• **TO DO**:
[A] In the press release on wage theft at Music City Center, what is the prevailing hourly rate for drywall installers?
[B] Quote the press release word for word, starting with "At a community" and going on through "were being paid.".

• **SELECTION**:
######

For Immediate Release, March 12, 2013
Cathy Junia, IWJ
Nashville, TN – A group of Nashville community leaders and worker advocates are asking city officials to conduct a formal investigation into allegations of wage theft at Music City Center, one of the city’s biggest and most expensive public construction projects.
At a community hearing, Saturday, March 9, several construction workers shared stories of underpayment and intimidation by their respective employers - drywall companies subcontracted by Georgia-based Roswell Drywall. Roswell is the project’s primary interior systems contractor.
“I understand that the pay for [drywall installers] is supposed to be $17.21 per hour. I was paid less,” said one worker employed by subcontractor, Obando Construction. “I did not ask for more because I did not want to be fired for complaining.” Dry wall installers at the convention center were paid at least $3 less than the prevailing rate of $17.21 per hour.
Intimidation was a common theme in all of the stories. Another worker talked about a supervisor who told workers they could leave if they did not like what they were being paid.
“Roswell’s subcontractors may have underpaid their workers by over a million dollars.” said Matthew Capece of the United Brotherhood of Carpenters. “With the help of the greater Nashville community, underpaid workers will feel more protected if they come forward.”

######

• **PROVIDED INFORMATION**:
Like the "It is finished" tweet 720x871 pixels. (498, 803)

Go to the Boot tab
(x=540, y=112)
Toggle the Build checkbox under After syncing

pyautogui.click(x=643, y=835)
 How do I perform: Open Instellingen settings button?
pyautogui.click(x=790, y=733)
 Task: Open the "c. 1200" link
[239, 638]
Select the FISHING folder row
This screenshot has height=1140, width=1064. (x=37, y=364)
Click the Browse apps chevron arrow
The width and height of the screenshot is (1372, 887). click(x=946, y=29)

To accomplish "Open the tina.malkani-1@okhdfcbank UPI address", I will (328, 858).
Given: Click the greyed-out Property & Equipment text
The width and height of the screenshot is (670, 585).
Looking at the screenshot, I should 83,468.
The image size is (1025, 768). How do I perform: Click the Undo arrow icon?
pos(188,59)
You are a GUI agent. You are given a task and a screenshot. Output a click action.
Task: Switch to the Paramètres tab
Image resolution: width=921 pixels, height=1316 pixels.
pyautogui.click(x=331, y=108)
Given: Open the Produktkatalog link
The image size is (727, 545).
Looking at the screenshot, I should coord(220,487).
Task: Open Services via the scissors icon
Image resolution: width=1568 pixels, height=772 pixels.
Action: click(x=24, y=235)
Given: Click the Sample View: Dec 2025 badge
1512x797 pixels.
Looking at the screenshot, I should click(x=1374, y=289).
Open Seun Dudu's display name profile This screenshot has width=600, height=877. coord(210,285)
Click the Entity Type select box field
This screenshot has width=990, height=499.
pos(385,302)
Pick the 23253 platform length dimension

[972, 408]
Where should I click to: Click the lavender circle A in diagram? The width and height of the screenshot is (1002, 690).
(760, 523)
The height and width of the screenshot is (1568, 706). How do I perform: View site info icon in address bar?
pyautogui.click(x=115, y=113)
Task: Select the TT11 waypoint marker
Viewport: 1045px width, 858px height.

######

• **EXERCISE ANSWERS**:
[A] $17.21 per hour.

[B]
At a community hearing, Saturday, March 9, several construction workers shared stories of underpayment and intimidation by their respective employers - drywall companies subcontracted by Georgia-based Roswell Drywall. Roswell is the project’s primary interior systems contractor.
“I understand that the pay for [drywall installers] is supposed to be $17.21 per hour. I was paid less,” said one worker employed by subcontractor, Obando Construction. “I did not ask for more because I did not want to be fired for complaining.” Dry wall installers at the convention center were paid at least $3 less than the prevailing rate of $17.21 per hour.
Intimidation was a common theme in all of the stories. Another worker talked about a supervisor who told workers they could leave if they did not like what they were being paid.